前夜
「よう、一杯おごらせてくれ」
ざんばらの髪を後頭部でひとつにくくったみすぼらしい兵士が、断わりもなしに目の前に陣取り、なれなれしくユシュエルの手にジョッキを押し付けてきた。遅れて、煙のように土と埃が立ち上る。
兵士は40がらみの男で、着ているのは年季の入った軍服だ。テーブルに立てかけた突撃銃をみるに小銃兵だとユシュエルは推察した。自律機動人形兵器・オートマータが活躍するようになる以前、かつて第一線で戦っていた歩兵だ。
つねに淀んだ空をもつ共和国ではありえない日に焼けた肌にたばこと火薬のにおい、無精ひげ、そこに刻まれたしわが、なによりも男のこの地での長さを物語っていた。
「その制服、あんた、人形使いだろ?」
「そうです」
男はユシュエルの返答をうけて、やっぱりなと笑い、
「あんたらのおかげで、今や俺たちは最前線に出ずにすみ、生きていられる。感謝しないとな」
自分の杯をユシュエルのにガツンと当て、一気にあおる。のどが上下し、音を聞かずともずいぶんな勢いで液体が流し込まれていっているのが分かる。もうすでにだいぶと飲んでいたのだろう。男の顔は真っ赤で、たいそうご機嫌だった。

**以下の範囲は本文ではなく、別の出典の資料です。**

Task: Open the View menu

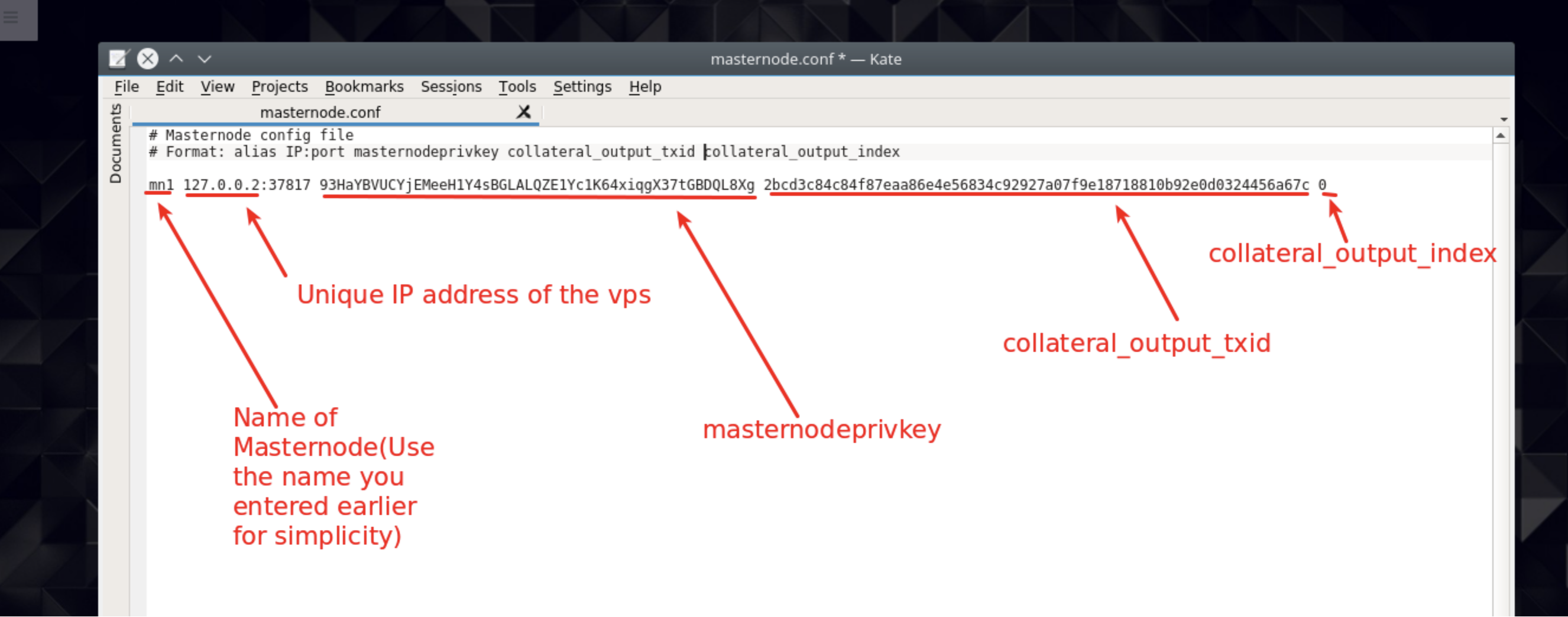Action: click(x=218, y=87)
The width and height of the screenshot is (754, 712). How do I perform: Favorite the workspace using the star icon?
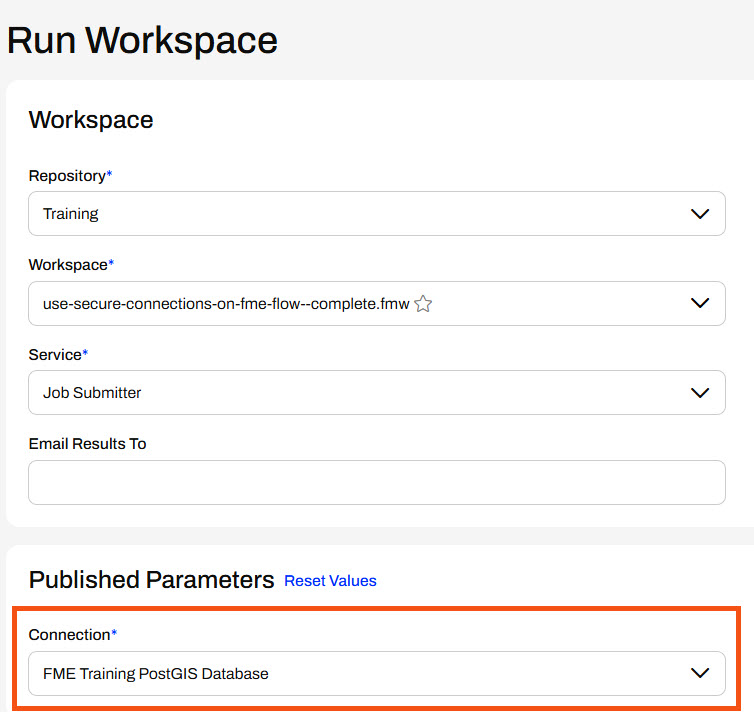[423, 304]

人形使い――とはいっても、ユシュエルにとっては明日が初陣であり、しかもまだ候補生のため後方支援しか命じられていない。だが、そのことはこの際黙っていたほうがよさそうだ、とユシュエルは思った。男の勘違いに任せておけばよい。
ここのところの連勝で、宿営地は前哨の陣のわりには比較的明るい雰囲気だった。訂正してそれに水を差すこともないだろう。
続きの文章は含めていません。